I’m interested in doing the torch version of something like this, in Scipy:

``````import numpy as np
from scipy.optimize import minimize

def objective(x):
return np.mean(x ** 2)

# a batch of initial conditions
# batch size is 101, problem dimension is 3
x0s = np.random.normal(size=(101, 3))
# use a BFGS to solve these problems independently
xs = [minimize(objective, x0).x for x0 in x0s]
``````

In PyTorch, I could write

``````import torch
from torch.optim import LBFGS
opt = LBFGS([xs])
def closure():
# objective is the MSE, and we sum the independent objectives
# xs.shape is (101, 3) as above
loss = torch.mean(xs ** 2, 1).sum()
loss.backward()
return loss
opt.step(closure)
``````

and this works, in the sense that the code runs; however, it solves the problem as a (101*3)-dimensional problem rather than as 101 separate 3-dimensional problems, which is much more expensive when using a method which tries to approximate the Hessian, like LBFGS. It would probably also lead to a difference in stopping criteria with the Scipy code above.

I’m wondering, is my understanding here correct, and if so is there any way to run optimizations in a truly independent way with torch? Maybe some vmap strategy?

After some experiments scaling up the problem size (both the number of problems and the problem dimension), I’ve concluded that I don’t understand the full picture. torch is much faster than scipy even on huge problems. So, I’m happy about that, but would still welcome any perspectives on these questions.

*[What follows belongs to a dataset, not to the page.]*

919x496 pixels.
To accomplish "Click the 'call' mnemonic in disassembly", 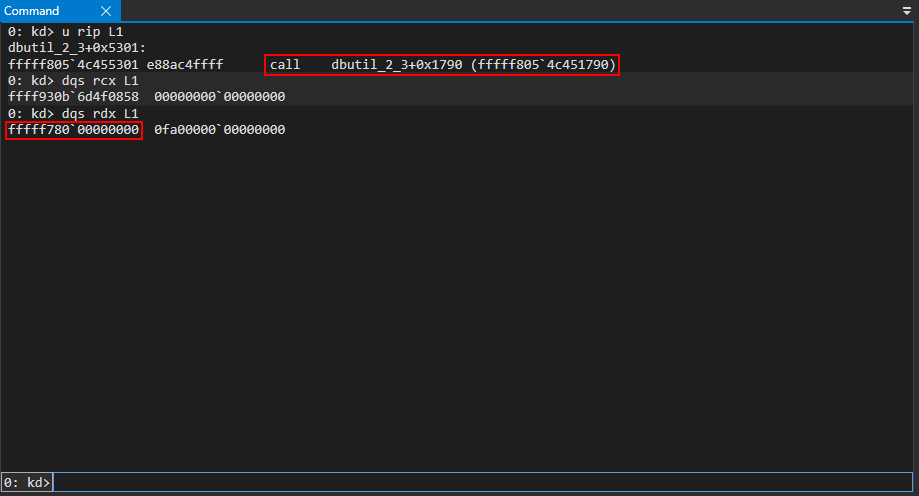I will point(285,65).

For reference, the scaling benchmark I ran was:

• scipy, in a notebook so that `%timeit` works:

``````import numpy as np
from scipy.optimize import minimize

def objective(x):
return np.mean(np.diff(x) ** 2) + x ** 2

# a batch of initial conditions
# batch size is 101, problem dimension is 3
x0s = np.random.normal(size=(10001, 10))
# use a BFGS to solve these problems independently
%timeit xs1 = np.array([minimize(objective, x0, method="L-BFGS-B").x for x0 in x0s])
``````

[30.8 s ± 160 ms per loop (mean ± std. dev. of 7 runs, 1 loop each)]

• torch:

``````%%timeit
opt = LBFGS([xs2], max_iter=100)
def closure():